Onlinehandel: Amazon will mit Behörden gegen Produktpiraterie vorgehen
Amazon hat eine breitere Kooperation zwischen Behörden und Unternehmen im Kampf gegen Produktpiraterie angeregt. Nötig seien unter anderem bessere Grenzkontrollen sowie ein härteres Vorgehen gegen Produktfälscher in der Einzelhandelsbranche, betonte der weltgrößte Online-Händler in einer Pressemitteilung(öffnet im neuen Fenster) am 18. Oktober 2021.

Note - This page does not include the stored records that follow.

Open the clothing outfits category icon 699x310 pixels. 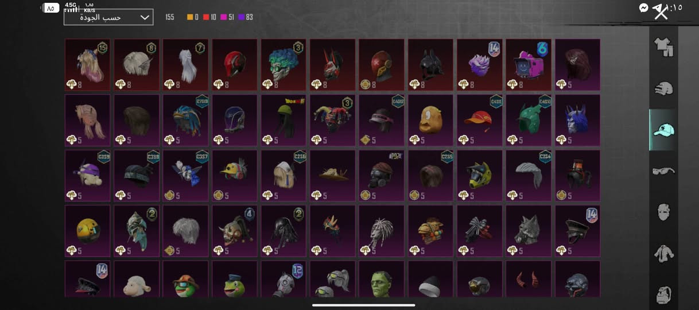[663, 47]
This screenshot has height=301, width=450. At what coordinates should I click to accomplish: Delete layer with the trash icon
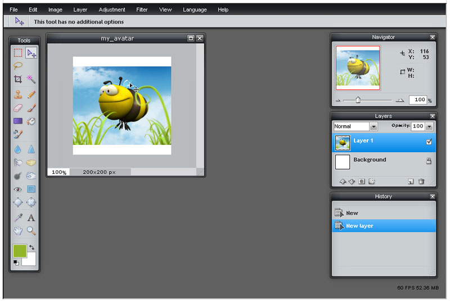click(x=421, y=181)
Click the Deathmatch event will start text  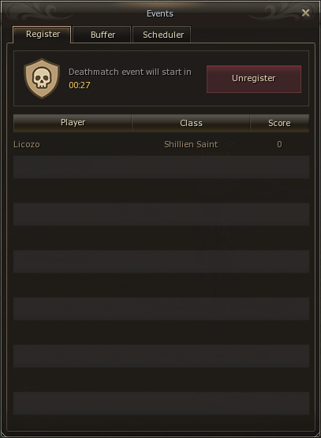130,72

Als positive Beispiele für bisherige Zusammenarbeit nannte Amazon den Austausch mit der US-Grenzschutzbehörde. So seien im Herbst vergangenen Jahres dank Hinweisen des Handelskonzerns acht Sattelschlepperladungen mit gefälschten Kühlergrills mit Logos bekannter Automarken beschlagnahmt worden.
Im Gegenzug habe Amazon nach Informationen der amerikanischen Grenzbehörde einen Anbieter gefälschter Ohrhörer-Hüllen von seiner Plattform verbannen und verklagen können. Insgesamt gebe Amazon jedes Quartal eine Liste entdeckter Produktfälscher an Behörden weiter.

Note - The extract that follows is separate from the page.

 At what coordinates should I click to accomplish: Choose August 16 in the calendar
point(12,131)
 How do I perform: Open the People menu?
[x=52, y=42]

Sicherheitsteam soll Fälschungen ermitteln
Der Verkauf von Produktfälschungen durch Händler über die Amazon-Plattform ist seit Jahren ein großes Problem. Der Konzern richtete eine Gruppe aus rund 20 Experten wie zum Beispiel früheren Staatsanwälten ein, die weltweit gegen Produktfälscher ermittelt.
2020 waren insgesamt über 10.000 Mitarbeiter damit beschäftigt, Betrug und Fälschungen auf Amazon zu unterbinden. Das Unternehmen hat eigenen Angaben zufolge über 700 Millionen US-Dollar in die Bekämpfung von Produktpiraterie investiert. Weniger als 0,01 Prozent der über Amazon verkauften Güter sollen Fälschungen sein.
Amazon ging 2021 zudem verstärkt gegen Bewertungsbetrug vor. Zahlreiche beliebte Marken, vor allem aus dem Zubehörbereich für Smartphones, wurden von Amazon verbannt , da sie ihren Kunden Gutscheine für gute Bewertungen angeboten haben. Teilweise werden die Produkte aber einfach unter neuen Namen wieder angeboten.